In [1]:
import numpy as np
import pandas as pd 
import networkx as nx
import numpy.random as rd
from scipy.optimize import minimize 

In [2]:
%run rome.py
romes = list(graph.keys())
#romes = rd.choice(romes,10)

DEFINE GRAPH TO CALCULATE OCCUPATIONAL DISTANCES 

In [3]:
#g = nx.DiGraph(graph)

In [4]:
g = nx.Graph()
g.add_nodes_from(romes)
for rome1 in romes:
    current_edges = list(g.edges)
    for rome2 in romes:
        if (rome2,rome1) not in current_edges and (rome1 in graph[rome2] or rome2 in graph[rome1]):
            g.add_edge(rome1,rome2)
                

In [176]:
distance = {}
for rome in graph.keys():
    distance[rome] = {}
    distance[rome][rome] = 0
    for connex in (x for x in romes if x != rome):
        try: 
            distance[rome][connex] = nx.shortest_path_length(g,rome,connex)
        except:
            distance[rome][connex] = 20

DEFINE TYPES

In [128]:
class JobSeeker: 
    def __init__(self,rome,rho,T,bni='.'):
        self.rome = rome 
        self.rho = rho
        self.T = T
        self.bni = bni
    def theta(self,theta):
        self.theta = theta
        
class Branch: 
    def __init__(self,rome,rho,m,hirings,siren='.',nb='.'):
        self.rho = rho
        self.m = m 
        self.hirings = hirings
        self.rome = rome
        self.siren = siren
        self.nb = nb
    def theta(self,theta):
        self.theta = theta     
        
class Firm: 
    def __init__(self,rho,m,branches,siren='.'):
        self.rho = rho
        self.m = m 
        self.branches = branches
        self.romes = [b.rome for b in branches]
        self.nb_branches = len(branches)
        self.tot_hirings = sum([b.hirings for b in branches]) 
        self.siren = siren 

def random_branch(romes,rho,m,mean_hirings,siren='.',nb='.'): 
    return Branch(rd.choice(romes),rd.choice(rho),rd.choice(m),rd.chisquare(mean_hirings),siren=siren,nb=nb)
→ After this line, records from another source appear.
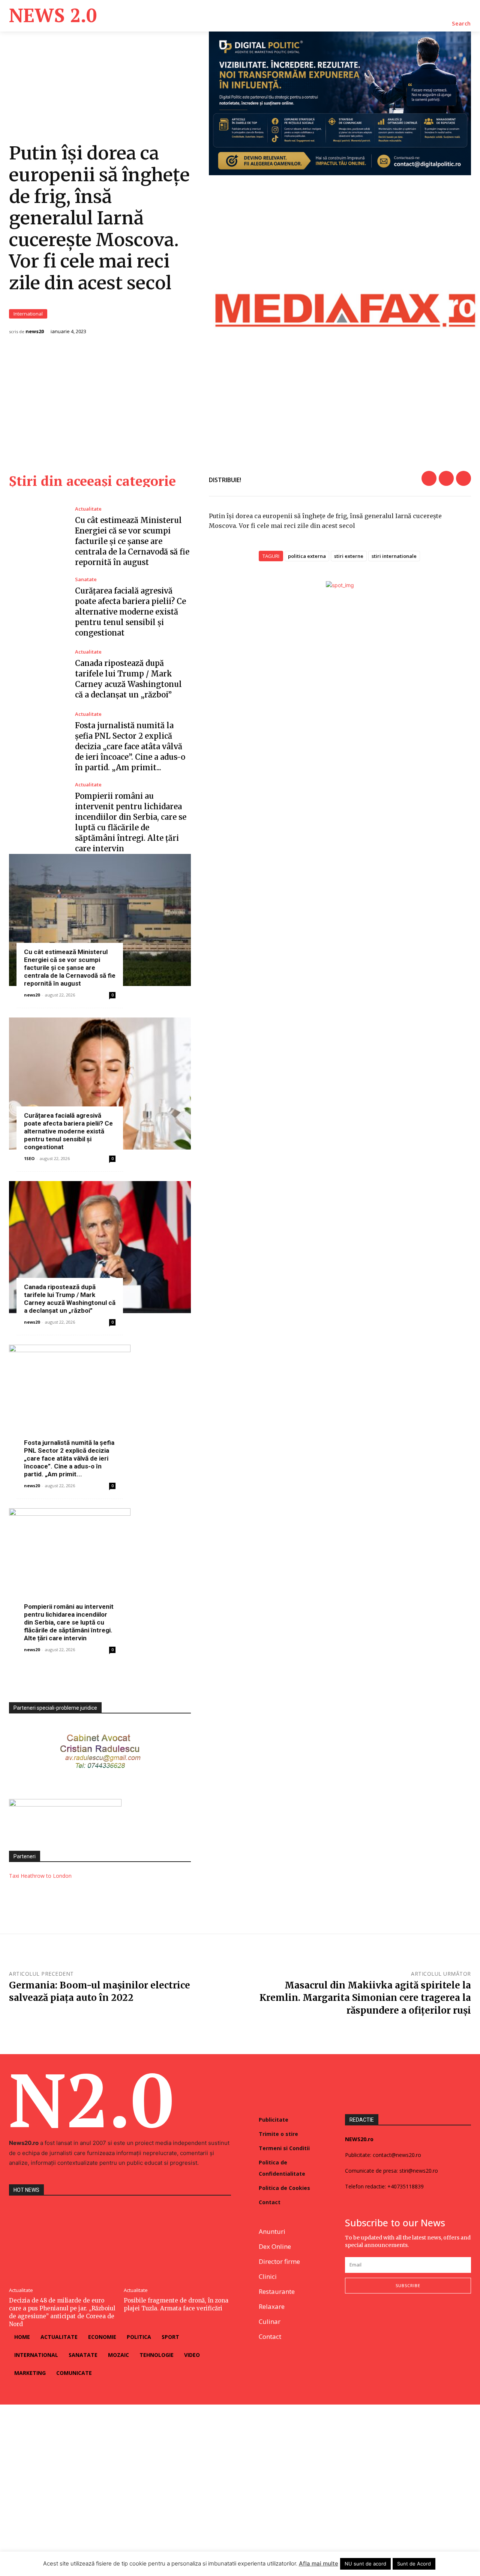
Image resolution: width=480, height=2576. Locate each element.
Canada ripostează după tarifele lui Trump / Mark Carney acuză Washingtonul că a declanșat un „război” (70, 1298)
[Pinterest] (463, 478)
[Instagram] (367, 2318)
def random_firm(romes,rho,m,max_branches,mean_hirings,siren='.'):
    rho_f = rd.choice(rho)
    m_f = rd.choice(m)
    NB = rd.randint(1,high=max_branches)
    branches = [random_branch(romes,[rho_f],[m_f],mean_hirings,siren=siren,nb=i) for i in range(NB)]
    return Firm(rho_f,m_f,branches,siren = siren) 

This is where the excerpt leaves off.